Je vous écris selon ma promesse. Je suis pour le moment à l’auberge où je viens de remettre à un officier prussien ma prisonnière.

Il faut vous dire, mon ami, que cette pauvre femme laisse là-bas, en Allemagne, deux enfants. Elle avait suivi son mari, qu’elle adorait, ne voulant pas le savoir exposé seul aux hasards de la guerre, et les enfants étaient restés auprès des grands parents.

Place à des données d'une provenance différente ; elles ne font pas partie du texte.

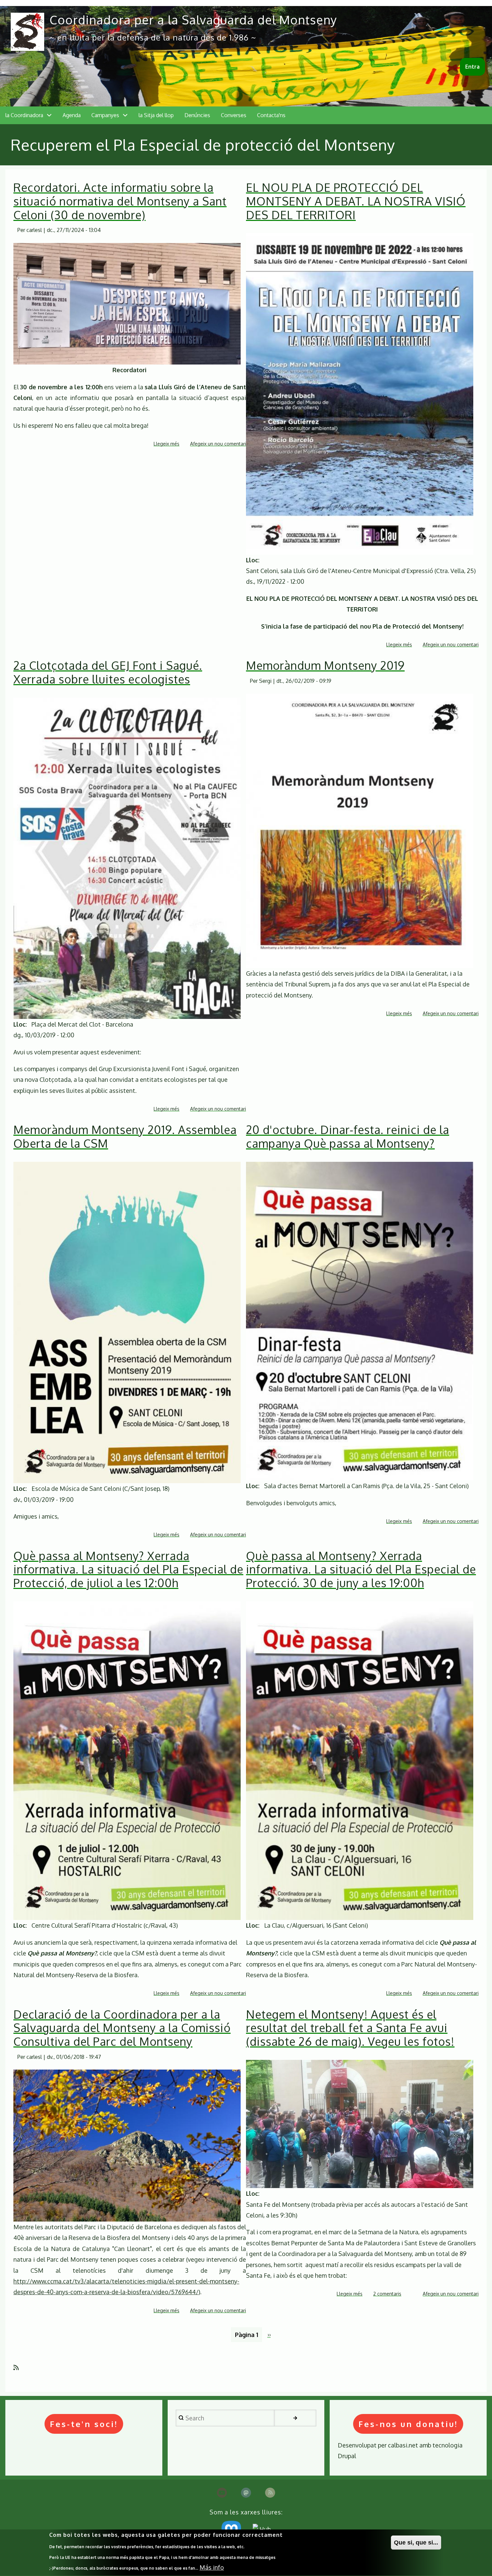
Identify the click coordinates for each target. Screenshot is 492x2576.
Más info (211, 2567)
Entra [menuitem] (472, 66)
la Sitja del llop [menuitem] (156, 115)
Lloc (252, 560)
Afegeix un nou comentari (218, 444)
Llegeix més (166, 444)
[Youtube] (222, 2492)
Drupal (347, 2456)
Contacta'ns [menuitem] (271, 115)
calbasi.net (403, 2445)
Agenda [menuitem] (72, 115)
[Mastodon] (246, 2492)
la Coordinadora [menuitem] (24, 115)
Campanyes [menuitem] (105, 115)
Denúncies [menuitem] (197, 115)
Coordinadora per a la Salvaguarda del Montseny (193, 19)
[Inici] (27, 31)
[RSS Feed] (270, 2492)
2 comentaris (387, 2294)
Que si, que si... (416, 2542)
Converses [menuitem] (233, 115)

Voilà ce que je sais depuis hier, et ce qui a changé mes idées de vengeance en idées plus humaines.

Au moment où je me plaisais à insulter cette femme, à lui promettre d’affreux tourments, à lui rappeler Piédelot brûlé vif, et à lui préparer le même supplice, elle me regarda froidement et me dit :

— Qu’as-tu à me reprocher, femme française ? tu crois bien faire en vengeant ton mari, n’est-ce pas ?

— Oui, lui répondis-je.

— Eh bien ! j’ai fait en le tuant ce que tu vas faire en me brûlant. J’ai vengé le mien. C’est ton mari qui l’avait tué.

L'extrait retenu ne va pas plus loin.